§ WHAT TO DO
Where a line of the records contains the word "computer", show that line.

*** EXTRACTED DATA ***

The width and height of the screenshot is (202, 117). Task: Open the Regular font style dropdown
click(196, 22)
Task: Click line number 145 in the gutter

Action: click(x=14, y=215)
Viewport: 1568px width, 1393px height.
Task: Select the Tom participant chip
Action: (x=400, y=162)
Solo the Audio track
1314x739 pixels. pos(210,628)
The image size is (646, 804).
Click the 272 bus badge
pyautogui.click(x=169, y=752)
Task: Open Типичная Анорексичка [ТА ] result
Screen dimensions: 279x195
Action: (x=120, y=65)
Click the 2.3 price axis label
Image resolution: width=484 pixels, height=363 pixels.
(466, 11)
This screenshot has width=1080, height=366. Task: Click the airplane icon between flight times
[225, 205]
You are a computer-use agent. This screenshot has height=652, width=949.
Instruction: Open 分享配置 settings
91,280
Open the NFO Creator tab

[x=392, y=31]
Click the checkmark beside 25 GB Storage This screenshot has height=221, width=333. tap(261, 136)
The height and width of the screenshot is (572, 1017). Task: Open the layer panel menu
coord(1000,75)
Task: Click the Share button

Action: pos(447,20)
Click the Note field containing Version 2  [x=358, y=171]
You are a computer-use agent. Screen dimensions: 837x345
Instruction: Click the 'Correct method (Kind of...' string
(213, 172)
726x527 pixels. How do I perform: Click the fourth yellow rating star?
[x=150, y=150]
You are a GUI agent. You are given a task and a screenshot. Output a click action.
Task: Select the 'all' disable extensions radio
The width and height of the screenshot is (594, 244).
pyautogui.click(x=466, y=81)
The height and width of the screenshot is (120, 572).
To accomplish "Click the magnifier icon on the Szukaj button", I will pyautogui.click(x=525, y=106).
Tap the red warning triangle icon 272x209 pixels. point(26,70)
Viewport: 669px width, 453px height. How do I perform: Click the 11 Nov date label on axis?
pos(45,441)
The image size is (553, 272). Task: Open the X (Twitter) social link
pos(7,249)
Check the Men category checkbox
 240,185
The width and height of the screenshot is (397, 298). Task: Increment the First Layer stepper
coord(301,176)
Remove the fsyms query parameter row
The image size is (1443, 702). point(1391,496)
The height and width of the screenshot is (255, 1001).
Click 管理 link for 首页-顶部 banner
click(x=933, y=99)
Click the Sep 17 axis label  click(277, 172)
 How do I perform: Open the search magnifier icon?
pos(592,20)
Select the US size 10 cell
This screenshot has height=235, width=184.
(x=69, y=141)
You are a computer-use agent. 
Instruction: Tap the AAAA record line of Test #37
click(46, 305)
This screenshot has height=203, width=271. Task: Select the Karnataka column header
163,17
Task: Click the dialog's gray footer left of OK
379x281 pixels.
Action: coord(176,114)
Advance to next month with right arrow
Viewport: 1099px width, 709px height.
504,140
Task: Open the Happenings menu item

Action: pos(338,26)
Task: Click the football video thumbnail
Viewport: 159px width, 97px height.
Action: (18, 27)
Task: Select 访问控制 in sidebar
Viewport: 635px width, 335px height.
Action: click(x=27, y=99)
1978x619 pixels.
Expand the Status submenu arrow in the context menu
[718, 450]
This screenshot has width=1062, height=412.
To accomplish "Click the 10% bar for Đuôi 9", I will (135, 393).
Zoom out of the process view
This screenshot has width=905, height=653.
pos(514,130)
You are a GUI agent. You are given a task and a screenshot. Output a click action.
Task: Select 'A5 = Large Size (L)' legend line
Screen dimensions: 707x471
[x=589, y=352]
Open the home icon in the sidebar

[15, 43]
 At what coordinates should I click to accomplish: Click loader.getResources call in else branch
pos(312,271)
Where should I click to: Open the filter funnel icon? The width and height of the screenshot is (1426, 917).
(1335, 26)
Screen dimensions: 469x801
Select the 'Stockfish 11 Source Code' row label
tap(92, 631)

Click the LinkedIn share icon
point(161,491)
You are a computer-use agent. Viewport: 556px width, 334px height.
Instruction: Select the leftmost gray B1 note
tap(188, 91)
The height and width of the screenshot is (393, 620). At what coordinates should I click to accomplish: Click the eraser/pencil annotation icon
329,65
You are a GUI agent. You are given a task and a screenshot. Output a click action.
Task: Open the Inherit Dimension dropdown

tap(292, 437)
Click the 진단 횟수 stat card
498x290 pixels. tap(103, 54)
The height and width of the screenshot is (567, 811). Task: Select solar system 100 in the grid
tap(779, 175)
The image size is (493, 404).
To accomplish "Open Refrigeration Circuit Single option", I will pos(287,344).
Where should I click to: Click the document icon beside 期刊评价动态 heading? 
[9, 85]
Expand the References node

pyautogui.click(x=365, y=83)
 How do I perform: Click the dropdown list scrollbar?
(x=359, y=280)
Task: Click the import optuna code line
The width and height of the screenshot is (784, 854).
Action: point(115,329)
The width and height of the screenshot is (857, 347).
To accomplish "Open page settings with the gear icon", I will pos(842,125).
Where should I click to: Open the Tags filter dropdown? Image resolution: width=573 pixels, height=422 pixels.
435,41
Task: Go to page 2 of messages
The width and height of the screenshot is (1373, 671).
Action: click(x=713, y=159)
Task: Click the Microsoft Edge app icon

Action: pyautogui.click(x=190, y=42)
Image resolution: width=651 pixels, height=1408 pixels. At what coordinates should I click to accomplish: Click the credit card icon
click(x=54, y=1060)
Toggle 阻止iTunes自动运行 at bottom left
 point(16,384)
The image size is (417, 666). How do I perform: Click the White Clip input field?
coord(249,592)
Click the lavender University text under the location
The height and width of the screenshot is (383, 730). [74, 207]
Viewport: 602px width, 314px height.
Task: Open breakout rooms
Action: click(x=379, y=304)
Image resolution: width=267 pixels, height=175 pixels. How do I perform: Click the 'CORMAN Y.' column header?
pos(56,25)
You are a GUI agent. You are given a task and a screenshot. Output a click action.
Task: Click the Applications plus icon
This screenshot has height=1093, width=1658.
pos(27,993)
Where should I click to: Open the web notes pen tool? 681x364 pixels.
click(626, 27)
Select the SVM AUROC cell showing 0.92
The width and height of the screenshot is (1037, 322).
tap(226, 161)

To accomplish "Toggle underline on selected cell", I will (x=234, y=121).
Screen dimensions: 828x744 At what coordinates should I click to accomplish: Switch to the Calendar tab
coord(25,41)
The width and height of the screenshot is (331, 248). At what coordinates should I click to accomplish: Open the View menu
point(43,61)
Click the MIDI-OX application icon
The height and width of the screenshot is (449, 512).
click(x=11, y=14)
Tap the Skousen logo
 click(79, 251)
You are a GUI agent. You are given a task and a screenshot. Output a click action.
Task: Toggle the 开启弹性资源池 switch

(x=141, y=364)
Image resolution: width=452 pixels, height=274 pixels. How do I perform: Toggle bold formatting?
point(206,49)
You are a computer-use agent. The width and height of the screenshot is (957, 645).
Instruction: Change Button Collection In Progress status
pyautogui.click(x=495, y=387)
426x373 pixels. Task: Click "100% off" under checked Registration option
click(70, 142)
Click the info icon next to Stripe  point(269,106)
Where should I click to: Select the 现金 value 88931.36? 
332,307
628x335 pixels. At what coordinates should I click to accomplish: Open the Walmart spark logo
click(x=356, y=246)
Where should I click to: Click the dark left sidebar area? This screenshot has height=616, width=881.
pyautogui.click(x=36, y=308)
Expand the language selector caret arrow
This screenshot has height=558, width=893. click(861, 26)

***

§ RESPONSE BELOW
You are a computer-use agent. This screenshot has height=652, width=949.
You are a computer-use agent. Screen dimensions: 837x345
You are a computer-use agent. 
You are a computer-use agent. Viewport: 556px width, 334px height.
You are a computer-use agent. The width and height of the screenshot is (957, 645).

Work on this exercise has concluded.